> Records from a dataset
□ □ □ □ □ □ □

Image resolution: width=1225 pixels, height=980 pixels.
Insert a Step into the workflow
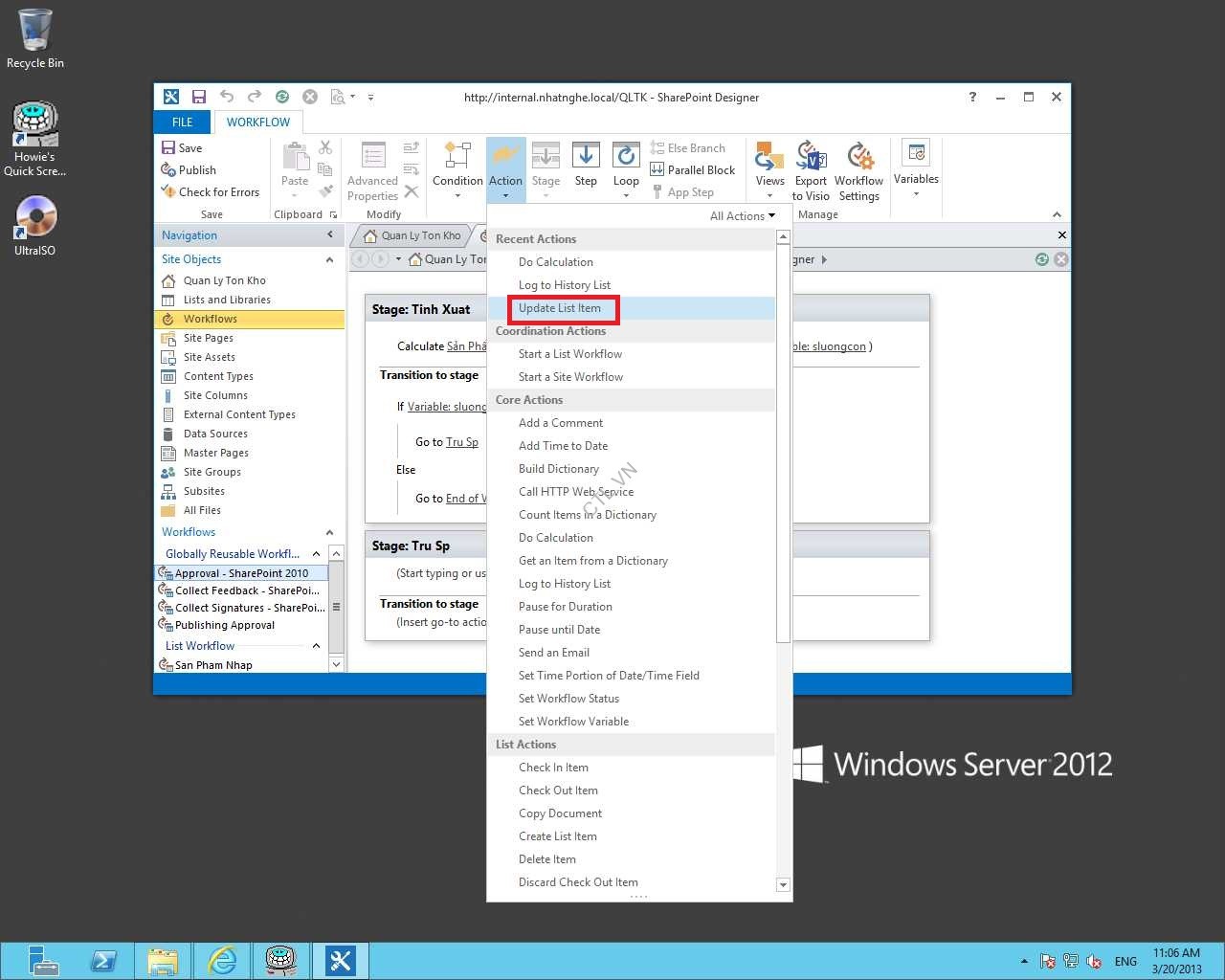[586, 165]
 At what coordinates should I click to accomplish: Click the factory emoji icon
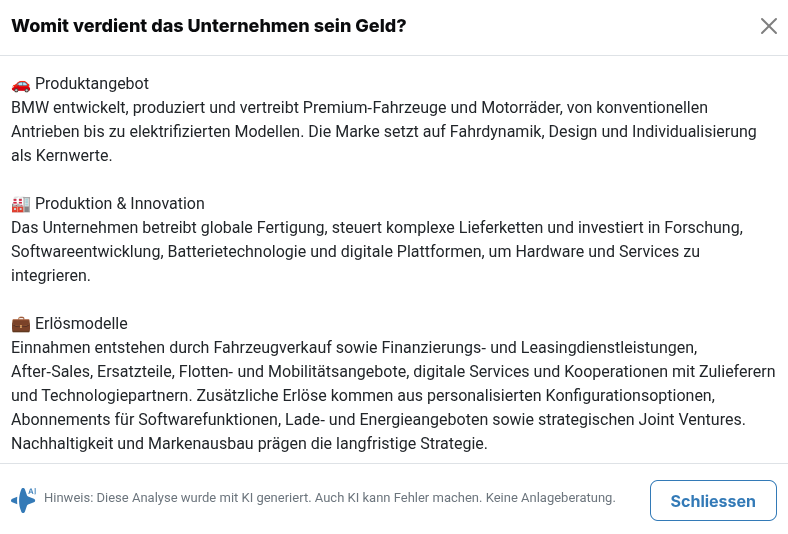click(20, 204)
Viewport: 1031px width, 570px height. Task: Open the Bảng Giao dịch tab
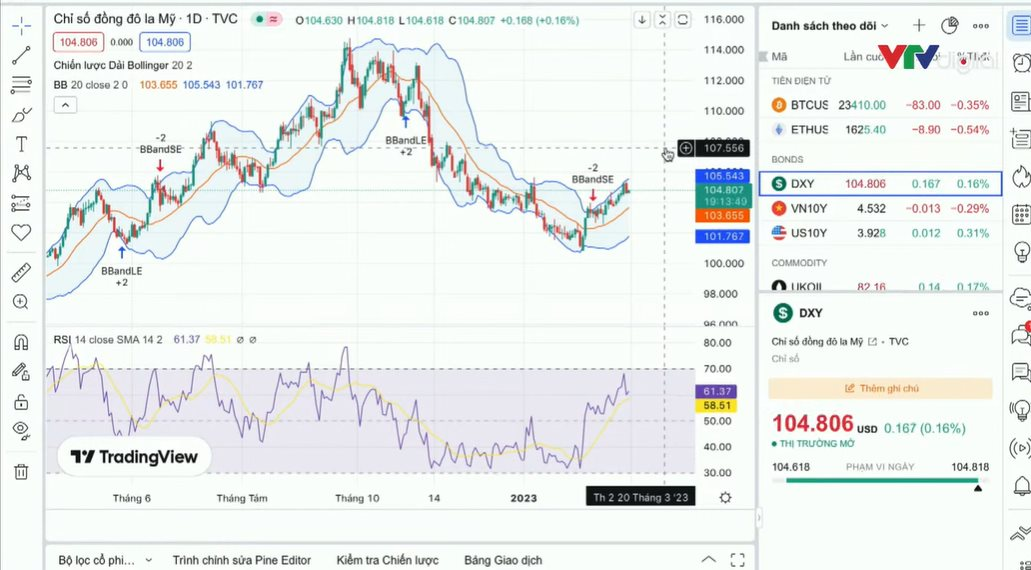pos(503,560)
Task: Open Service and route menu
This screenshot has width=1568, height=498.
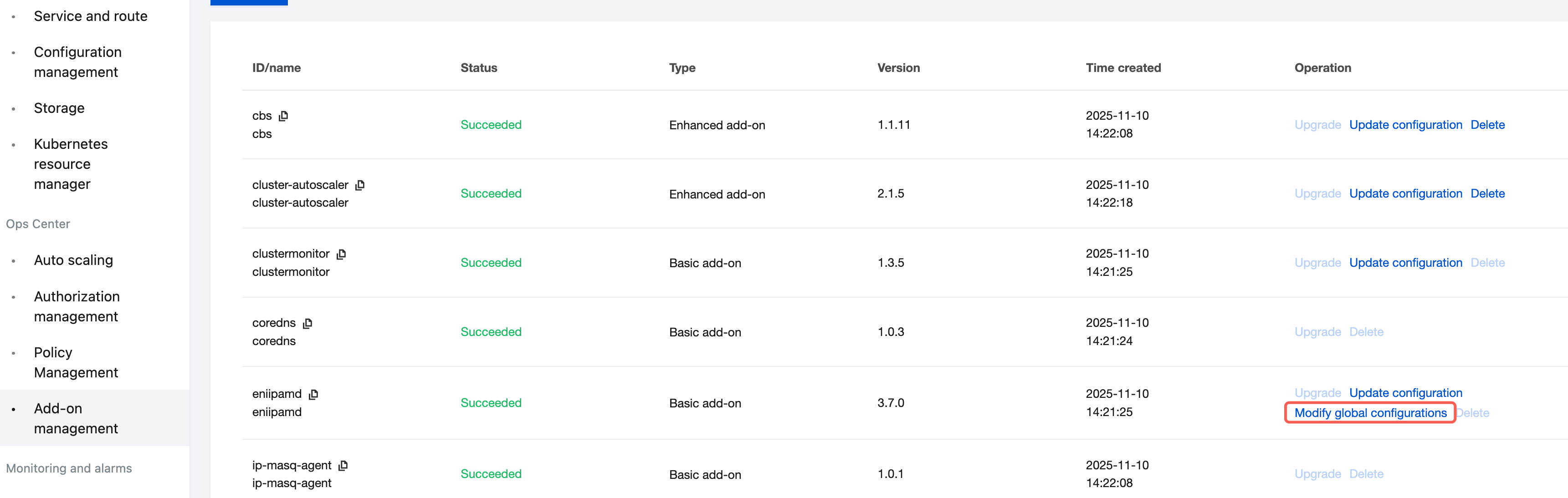Action: [x=90, y=16]
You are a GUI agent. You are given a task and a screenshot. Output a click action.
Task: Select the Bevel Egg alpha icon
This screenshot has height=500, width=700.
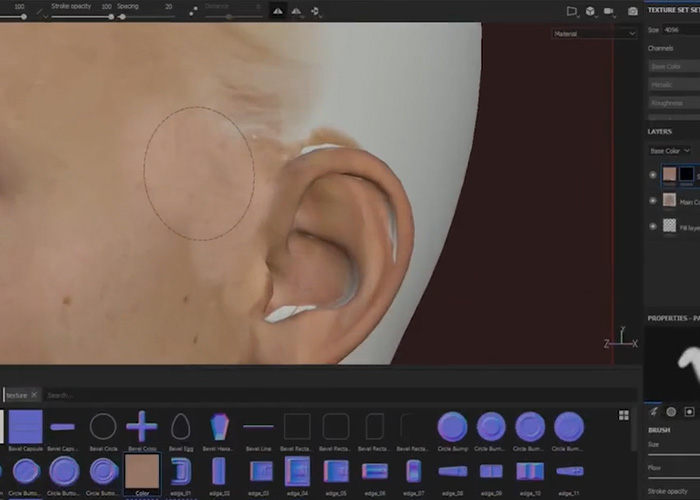[180, 427]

□ □ □ □ □ □ □

> Try it
Print all the lines above exactly as they are, but without the pictures.

> Reply
Image resolution: width=1225 pixels, height=980 pixels.
Insert a Step into the workflow
[586, 165]
 At what coordinates should I click to accomplish: Click the factory emoji icon
click(20, 204)
Viewport: 1031px width, 570px height. Task: Open the Bảng Giao dịch tab
pos(503,560)
Task: Open Service and route menu
This screenshot has width=1568, height=498.
Action: [x=90, y=16]
You are a GUI agent. You are given a task and a screenshot. Output a click action.
Task: Select the Bevel Egg alpha icon
This screenshot has height=500, width=700.
[180, 427]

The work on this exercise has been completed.